■ **Aufgabenliste**:
**a.** Wodurch wird einem nach Regula Wipfs Worten im Text über ihre ALS-Erkrankung immer stärker bewusst, dass man nicht mehr zu den Gesunden gehört? Antworte in ein bis drei Sätzen.
**b.** Beantworte zum Text über Regula Wipfs ALS-Erkrankung diese Fragen:
(i) Wie alt war Regula Wipf, als ihr dauernd ein Zeh einschlief?
(ii) Wie lange schafft die Läuferin acht Jahre später noch?
(iii) Mit welchen Worten beschreibt sie den Einschnitt, den die Krankheit bedeutet?
**c.** Schreibe den Text über Regula Wipfs ALS-Erkrankung nach seinem letzten Satz weiter.

■ **Gezeigter Text**:
* * * * * * * * *

Sich dem Leben hinzuwenden

Regula Wipf erinnert sich: «Ich war Ende Fünfzig, als mir dauernd ein Zeh einschlief, das störte mich beim Sport» Acht Jahre später schafft die passionierte Läuferin nur noch zehn Minuten. Als ihr Hausarzt sie zum Neurologen schickt, schiesst es ihr in den Kopf, dass es etwas Ernstes sein könnte. Sie hat Zuckungen in den Oberarmen, muss «in die Röhre» und erfährt schliesslich, dass sie ALS hat.

Es sei ein massiver Einschnitt gewesen, sagt Regula, «Es gibt ein Vorher und ein Nachher» Je mehr die Krankheit voranschreite, desto stärker werde einem bewusst, dass man nicht mehr zu den Gesunden gehört, sinniert sie. Seither kämpft sie dafür, nicht «in die Krankheit zu fallen», wie sie es beschreibt. Sich bewusst dem Leben hinzuwenden.

* * * * * * * * *

■ **Datensatzeinträge**:

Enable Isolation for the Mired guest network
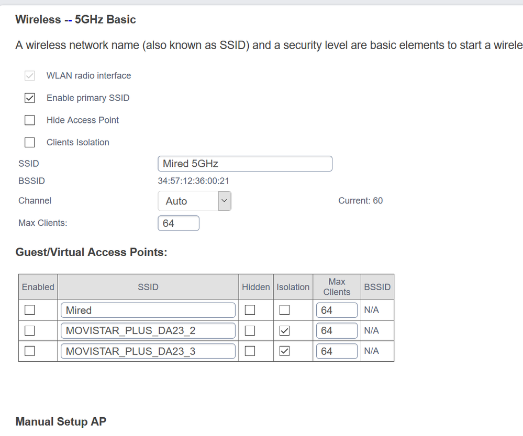Image resolution: width=523 pixels, height=436 pixels. tap(284, 310)
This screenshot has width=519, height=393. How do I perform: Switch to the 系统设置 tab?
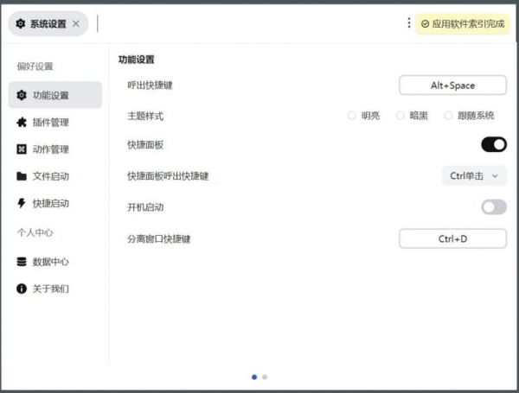(x=45, y=24)
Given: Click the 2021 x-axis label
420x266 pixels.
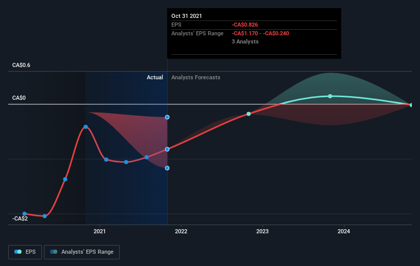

* * * * * * * * *

■ **Lösungen**:
**a.** Durch das Fortschreiten der Krankheit: Je weiter sie voranschreitet, desto stärker wird einem bewusst, dass man nicht mehr zu den Gesunden gehört.

**b.**
(i) Ende Fünfzig.
(ii) Nur noch zehn Minuten.
(iii) «Es gibt ein Vorher und ein Nachher».

**c.**
Zur Person: Regula Wipf-Landolt ist verheiratet, zweifache Mutter und hat zwei Enkelkinder. Sie ist Textil-Technologin bis zu ihrer Pensionierung und sagt, Sport sei ihr Leben gewesen.

Die Krankheit der 1’000 Abschiede: Amyotrophe Lateralsklerose (ALS) ist eine unheilbare Nervenkrankheit mit tödlichem Verlauf. Sie zerstört die Signalübertragung der Motoneuronen, welche die Bewegung von Muskeln steuern. Als Folge treten Lähmungen auf. Mit wenigen Ausnahmen; Herz und Augen bleiben intakt, sowie die Sinnesorgane. Bei 85 Prozent der Betroffenen beginnt die Muskelschwäche schleichend, an einer Extremität.

Lesetipp: Caduff (Hg.), Ein letztes Buch. Autorinnen und Autoren schreiben über ihr Sterben, Zürich, 2023.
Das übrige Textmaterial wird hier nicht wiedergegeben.